▸ Objectif:
Rédigez la suite de l'extrait sur le bail cessible en coopérative viticole, en reprenant juste après sa dernière phrase.

▸ Extrait présenté:
=====
Plusieurs raisons expliquent le faible engouement des professionnels. La première est que les nouveaux baux ont souvent besoin de temps pour être connus et pour s'installer. La deuxième raison est que la signature d'un bail en dehors du cadre familial n'intervient pas très souvent.

Des atouts pour la viticulture

Le bail cessible présente toutefois des atouts et des spécificités que la coopération viticole a souhaité utiliser. C'est ainsi que les deux premiers baux cessibles en coopérative ont été signés à Gonfaron, le 30 mars dernier, lors de l'assemblée générale de la Fédération des caves coopératives du Var.

Le Cellier de Gaspard, à Besse-sur-Issole, et le Cellier des Trois Pignes, à Pignans, ont chacun signé un bail cessible pour des terres leur appartenant au profit de jeunes coopérateurs en phase d'installation. La première coop loue 7 ha, la seconde 3,5 ha. Toutes deux ont choisi la formule du bail cessible car elle garantit que le locataire leur apportera bien la récolte tout au long du bail. Celui-ci leur offre en effet deux leviers : la majoration et le pas-de-porte.

Dans le cadre d'un bail cessible, il est possible de majorer de 50 % le montant du fermage par rapport aux montants indiqués dans les arrêtés préfectoraux. « L'objectif est d'inciter les propriétaires à louer leurs terres, précise Me Jean-Pierre Haubre, notaire retraité à Cotignac, dans le Var, et membre de l'Inere (Institut notarial de l'espace rural et de l'environnement). Les propriétaires estiment souvent les fermages trop bas. »

Ni le Cellier de Gaspard ni le Cellier des Trois Pignes n'ont utilisé cette possibilité. Mais tous deux ont inscrit une clause dans le contrat stipulant qu'ils augmenteraient le montant du fermage si le locataire quittait la coopérative, avec effet rétroactif.

Une majoration importante

Prenons l'exemple d'un fermage de neuf ans qui vaut 100. Pour le bail cessible, comme pour tous les baux de dix-huit ans, on peut appliquer une majoration allant jusqu'à 30 % sur le montant du fermage qui peut ainsi être porté à 130. Les statuts du bail cessible permettent ensuite de majorer ce montant de 50 %, ce qui porte le loyer à 195 (130 x 150 %). Dans le cas des deux coopératives du Var, le loyer initial n'a pas été majoré. En cas de départ de leurs adhérents locataires, elles pourront seulement augmenter le loyer de 50 %.

Le pas-de-porte dans le contrat

La loi du 25 juillet 2010 a de plus autorisé l'introduction du pas-de-porte dans le contrat pour renforcer l'attractivité de ce bail. « L'idée était de s'inspirer de ce qui se passe dans le commerce, souligne Me Haubre. Pour calculer le montant du pas-de-porte, nous sommes partis du prix de l'hectare en pleine propriété duquel nous avons soustrait le montant de la majoration (50 %) du fermage.» Dans le cas du Cellier des Trois Pignes, la valeur du bien loué correspond à 80 704 €. La majoration du fermage s'élevant à 24 192 €, le pas-de-porte vaut 55 792 €. Le bail stipule que tant que le fermier restera coopérateur, cette somme ne sera pas demandée. Mais que, dans le cas contraire, elle deviendrait immédiatement exigible.
=====
Données enregistrées:
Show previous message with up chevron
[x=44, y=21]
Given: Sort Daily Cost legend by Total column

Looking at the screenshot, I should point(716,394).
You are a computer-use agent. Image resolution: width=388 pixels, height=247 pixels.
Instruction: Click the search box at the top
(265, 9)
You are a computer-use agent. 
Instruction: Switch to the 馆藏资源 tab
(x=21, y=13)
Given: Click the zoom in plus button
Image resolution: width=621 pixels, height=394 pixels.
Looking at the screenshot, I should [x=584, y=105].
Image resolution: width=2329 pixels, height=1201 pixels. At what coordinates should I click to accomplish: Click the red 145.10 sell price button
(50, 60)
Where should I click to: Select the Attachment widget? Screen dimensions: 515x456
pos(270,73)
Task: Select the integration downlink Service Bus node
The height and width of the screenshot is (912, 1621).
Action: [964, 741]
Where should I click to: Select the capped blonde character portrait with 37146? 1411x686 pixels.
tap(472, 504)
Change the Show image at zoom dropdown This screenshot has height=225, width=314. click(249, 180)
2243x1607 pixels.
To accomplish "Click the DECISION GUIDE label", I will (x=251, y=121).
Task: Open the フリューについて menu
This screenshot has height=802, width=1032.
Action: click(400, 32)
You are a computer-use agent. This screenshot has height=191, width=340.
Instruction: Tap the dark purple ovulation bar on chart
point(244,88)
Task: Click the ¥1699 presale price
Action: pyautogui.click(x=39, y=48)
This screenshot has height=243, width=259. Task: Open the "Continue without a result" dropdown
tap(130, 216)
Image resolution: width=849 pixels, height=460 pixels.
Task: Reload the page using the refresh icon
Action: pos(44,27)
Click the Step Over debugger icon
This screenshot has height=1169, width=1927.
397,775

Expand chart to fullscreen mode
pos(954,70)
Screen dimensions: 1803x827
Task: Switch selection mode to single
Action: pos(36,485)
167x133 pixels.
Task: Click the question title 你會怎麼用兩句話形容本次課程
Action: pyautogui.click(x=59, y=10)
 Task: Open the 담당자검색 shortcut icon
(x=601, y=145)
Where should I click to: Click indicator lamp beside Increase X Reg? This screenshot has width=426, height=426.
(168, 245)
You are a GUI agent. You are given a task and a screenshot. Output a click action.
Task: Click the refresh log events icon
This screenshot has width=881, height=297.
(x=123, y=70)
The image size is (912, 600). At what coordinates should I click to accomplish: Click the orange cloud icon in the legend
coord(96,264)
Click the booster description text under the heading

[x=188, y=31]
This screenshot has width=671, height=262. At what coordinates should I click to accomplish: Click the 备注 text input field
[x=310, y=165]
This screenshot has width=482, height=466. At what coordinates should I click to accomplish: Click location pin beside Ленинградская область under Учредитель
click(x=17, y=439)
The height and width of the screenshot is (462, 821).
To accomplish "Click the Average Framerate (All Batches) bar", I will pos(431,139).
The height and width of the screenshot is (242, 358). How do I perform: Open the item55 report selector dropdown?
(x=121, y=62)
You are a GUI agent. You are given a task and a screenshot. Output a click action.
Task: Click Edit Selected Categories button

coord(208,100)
=====
▸ Réponse:
Les coopératives ont pris une dernière garantie pour conserver la maîtrise des terres : elles ont introduit une convention de pacte de préférence dans le bail qui leur donnera la priorité pour la reprise en cas de cession.

« La durée d'engagement en cave coopérative ne coïncide pas avec la durée des fermages, observe Renaud de Montbron, responsable juridique à la CCVF. En effet, elle se raisonne généralement par périodes de cinq ans, alors que les baux ruraux sont signés pour neuf ou dix-huit ans. Si une coopérative signe un bail classique avec un associé coopérateur et que celui-ci la quitte au bout de cinq ans, il pourra rester fermier sans être coopérateur. Elle n'aura aucun moyen de l'en empêcher. On s'éloigne alors de l'objet social de la coopérative. Ce bail est un outil intéressant pour maintenir la capacité de production des coopératives. »

BERNARD FILISETTI, PRÉSIDENT DU CELLIER DES TROIS PIGNES (VAR) « C'est un outil attractif pour les jeunes »

« Notre coopérative comprend 53 adhérents qui cultivent 250 ha de vignes dont 90 % sont en AOP Côtes-de-Provence et 10 % en IGP Maures. Nous avons acheté 3,5 ha d'AOP il y a deux ans à un ancien adhérent, par le biais de la Safer, pour les donner en location à un jeune. C'est une manière de rendre notre coopérative attractive car il est difficile pour les jeunes de trouver des vignes à louer. Nous avons signé le 30 mars un bail cessible de dix-huit ans avec un viticulteur en phase d'installation. Deux jeunes étaient partants pour louer ces vignes et c'est la Safer qui a choisi le candidat. Elle a opté pour celui qui n'était pas double-actif. C'est préférable pour le conseil d'administration de ne pas à avoir à faire le choix. Notre objectif est que le preneur achète la parcelle dans les dix ans pour que la coopérative puisse acquérir une autre parcelle et renouveler l'opération. »

MATHIEU QUENIN, 21 ANS, VITICULTEUR, SIGNATAIRE DU BAIL DU CELLIER DE GASPARD (VAR) « Une bonne opération pour tous »

« Je viens de signer un bail de 7 ha, dont 50 % en AOP Côtes de Provence, avec ma coopérative. Je vais pouvoir m'installer sur ces vignes. Le montant de mon fermage n'est pas majoré, mais les modalités du bail stipulent qu'il pourra l'être si je quitte la coopérative. Il en est de même pour le pas-de-porte. C'est logique que la coopérative prenne des garanties. C'est une bonne opération pour tout le monde. Ce bail me permet de m'installer et la coopérative conserve 7 ha d'approvisionnement. À terme, j'aimerais pouvoir racheter ces terres. »

Un bail avec plusieurs particularités

Bien que soumis au statut du fermage, le bail cessible comporte quelques spécificités :

- Sa durée minimale est de dix-huit ans, alors que les baux classiques peuvent être signés pour une période minimale de neuf ans.

- Au terme des 18 ans, le bailleur peut mettre fin au bail sous réserve de délivrer son congé dix mois avant l'échéance, sans avoir à motiver sa décision mais en indemnisant le fermier.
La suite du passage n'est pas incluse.